→ Problem statement
Leaving all pictures aside, write out the records below precisely as given.

→ Given information
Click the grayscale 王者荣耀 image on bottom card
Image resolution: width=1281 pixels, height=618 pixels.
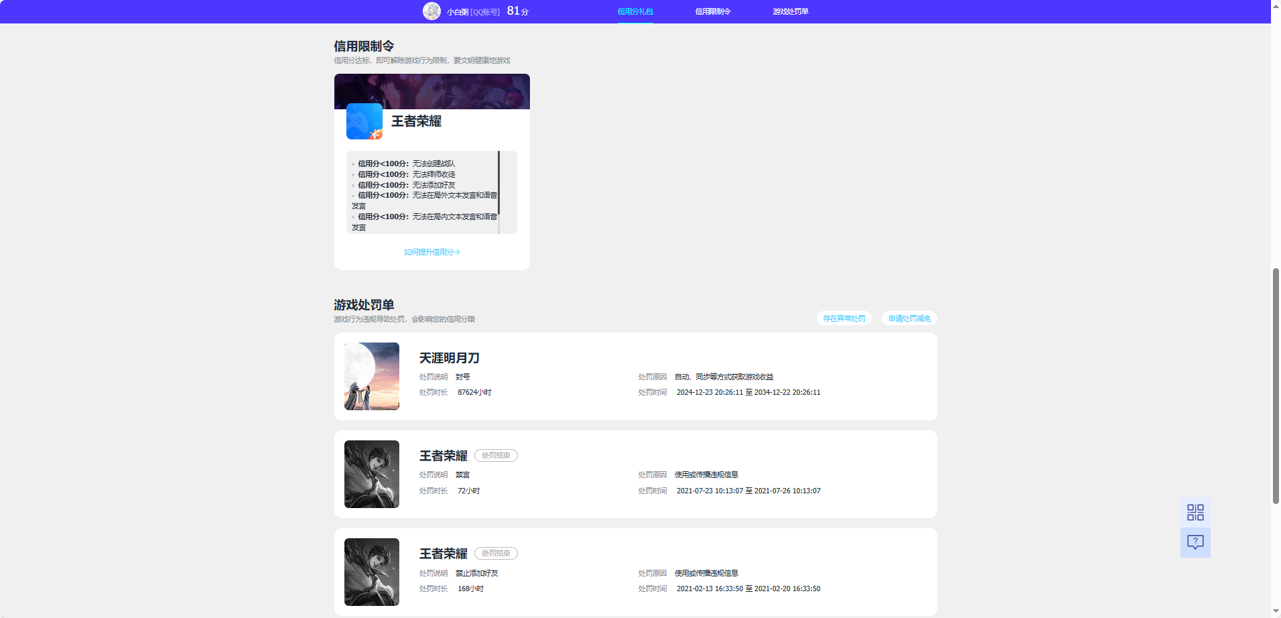[x=371, y=572]
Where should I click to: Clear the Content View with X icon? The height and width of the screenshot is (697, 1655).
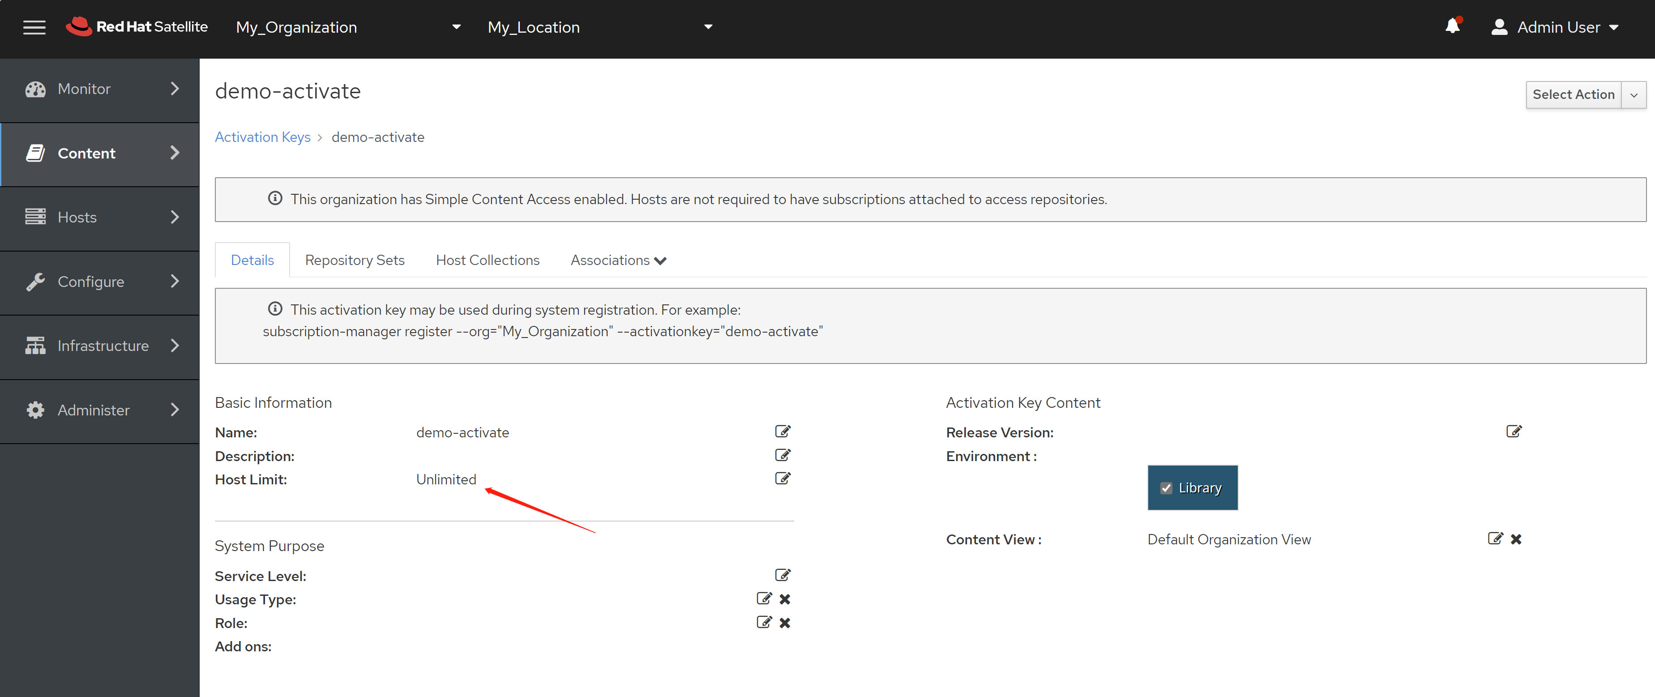(x=1516, y=539)
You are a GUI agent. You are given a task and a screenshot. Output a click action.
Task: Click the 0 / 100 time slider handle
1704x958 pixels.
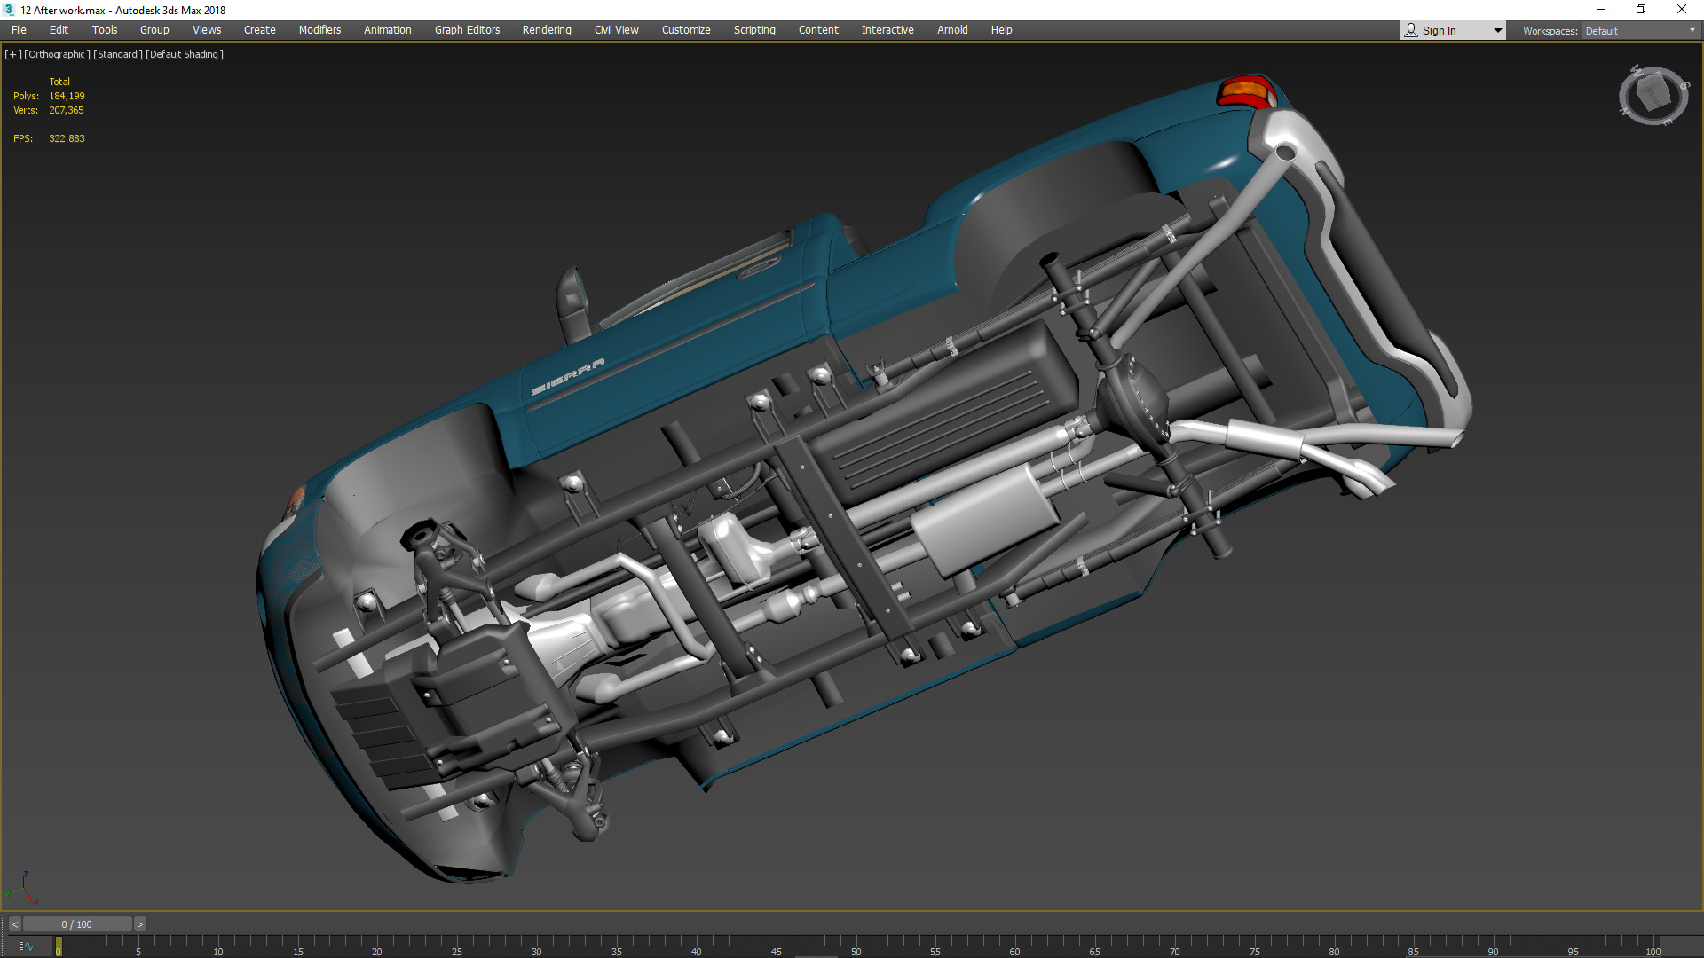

→ Response to this exercise
Click the grayscale 王者荣耀 image on bottom card
Image resolution: width=1281 pixels, height=618 pixels.
[x=371, y=572]
Where should I click to: Clear the Content View with X icon? The height and width of the screenshot is (697, 1655).
(x=1516, y=539)
You are a GUI agent. You are given a task and a screenshot. Output a click action.
Task: Click the 0 / 100 time slider handle
1704x958 pixels.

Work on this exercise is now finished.